Suicide Prevention-Eating Disorders

If you or a loved one needs support for an eating disorder, visit or call the SAMHSA National Helpline at 1-800-662-4357 for confidential, free, 24-hours-a-day, 365-days-a-year information and referral services. For anyone experiencing a crisis, immediate and confidential help is also available by calling or texting 988, the National Suicide and Crisis Lifeline.

From February 26 through March 3, 2024, we recognize National Eating Disorders Awareness Week, a time to recommit to showing compassion for and empowering our fellow Americans impacted by eating disorders. This also is a time to demonstrate our commitment to the early diagnosis and effective treatment of eating disorders. Eating disorders are a serious public health concern, as an estimated twenty-nine million Americans—or 9 percent of the population—will have an eating disorder during their lifetime.1 Over 10,000 individuals die per year due to an eating disorder, and the economic cost of eating disorders is nearly $65 billion annually.2

Eating disorders include binge eating disorder, anorexia, bulimia, Other Specified Feeding or Eating Disorder (OSFED), Avoidant Restrictive Food Intake Disorder (ARFID), pica, and rumination disorder.

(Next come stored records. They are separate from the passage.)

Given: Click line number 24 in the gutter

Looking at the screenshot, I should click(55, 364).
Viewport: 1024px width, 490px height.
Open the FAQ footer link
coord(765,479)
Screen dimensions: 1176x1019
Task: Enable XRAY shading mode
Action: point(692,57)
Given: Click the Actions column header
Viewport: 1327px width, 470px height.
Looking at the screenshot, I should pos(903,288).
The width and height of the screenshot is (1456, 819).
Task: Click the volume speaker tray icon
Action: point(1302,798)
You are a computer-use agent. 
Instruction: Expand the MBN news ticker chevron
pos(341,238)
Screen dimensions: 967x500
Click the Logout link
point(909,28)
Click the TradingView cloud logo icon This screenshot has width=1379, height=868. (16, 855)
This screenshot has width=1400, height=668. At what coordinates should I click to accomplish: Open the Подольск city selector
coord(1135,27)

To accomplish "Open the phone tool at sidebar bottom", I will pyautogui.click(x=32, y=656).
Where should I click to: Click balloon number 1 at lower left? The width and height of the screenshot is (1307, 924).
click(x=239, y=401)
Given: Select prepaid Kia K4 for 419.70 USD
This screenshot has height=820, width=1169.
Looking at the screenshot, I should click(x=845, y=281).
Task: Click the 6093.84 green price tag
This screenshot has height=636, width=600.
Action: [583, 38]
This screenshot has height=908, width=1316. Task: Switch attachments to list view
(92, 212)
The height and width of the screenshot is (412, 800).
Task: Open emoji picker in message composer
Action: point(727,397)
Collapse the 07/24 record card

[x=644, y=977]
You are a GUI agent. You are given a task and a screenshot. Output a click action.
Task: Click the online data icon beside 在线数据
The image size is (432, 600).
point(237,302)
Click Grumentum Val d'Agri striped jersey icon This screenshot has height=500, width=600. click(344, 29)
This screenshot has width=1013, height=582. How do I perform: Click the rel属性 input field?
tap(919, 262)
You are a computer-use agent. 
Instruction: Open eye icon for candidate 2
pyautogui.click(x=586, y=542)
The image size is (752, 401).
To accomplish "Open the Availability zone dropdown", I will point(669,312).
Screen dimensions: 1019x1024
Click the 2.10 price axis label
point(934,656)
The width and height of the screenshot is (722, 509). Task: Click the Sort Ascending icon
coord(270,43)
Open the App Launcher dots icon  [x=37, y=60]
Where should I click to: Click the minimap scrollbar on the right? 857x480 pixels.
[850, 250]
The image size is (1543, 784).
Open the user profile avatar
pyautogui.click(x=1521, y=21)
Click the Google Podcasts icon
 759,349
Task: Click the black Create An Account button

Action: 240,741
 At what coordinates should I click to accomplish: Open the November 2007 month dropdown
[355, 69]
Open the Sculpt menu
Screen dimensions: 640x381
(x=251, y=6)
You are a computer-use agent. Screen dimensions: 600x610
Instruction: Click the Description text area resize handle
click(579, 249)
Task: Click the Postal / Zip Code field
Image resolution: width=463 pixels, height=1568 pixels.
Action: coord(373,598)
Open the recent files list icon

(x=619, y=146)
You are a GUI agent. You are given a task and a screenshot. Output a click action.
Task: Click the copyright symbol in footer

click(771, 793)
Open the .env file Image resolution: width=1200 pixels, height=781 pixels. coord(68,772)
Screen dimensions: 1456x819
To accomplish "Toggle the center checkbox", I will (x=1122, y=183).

There are a variety of genetic, biological, psychological, and social factors that are associated with the development of an eating disorder. 345

Disparities in Eating Disorders

Individuals of all income levels, races, ethnicities, sexual orientations and gender identities, and body sizes can be impacted by an eating disorder. The prevalence of eating disorders is similar or even higher among non-white individuals than white individuals.67 Almost 30 percent of those with eating disorders are male, yet males are 4.6 times less likely to be diagnosed with an eating disorder than females.8 Eating disorders are more common in sexual and gender minorities than cisgender heterosexual individuals for all eating disorders.91011

Eating disorders can develop in individuals of any body size. In fact, only 6 percent of those with eating disorders are underweight.12 It has been well documented that individuals who experience weight stigma—that is, discrimination because of their weight—are more likely to exhibit disordered eating behaviors than those who do not experience such discrimination.1314

Treatment for Eating Disorders

Eating disorders require not only psychological support, but also medical, nutritional, and psychiatric care. For pediatric patients, utilizing family-based therapy is considered the gold standard.15

Available Resources

Through SAMHSA’s funding for the National Center of Excellence for Eating Disorders (NCEED), we are expanding access to new tools and training for healthcare providers, families, caregivers, and community members so they can better identify and support individuals with eating disorders.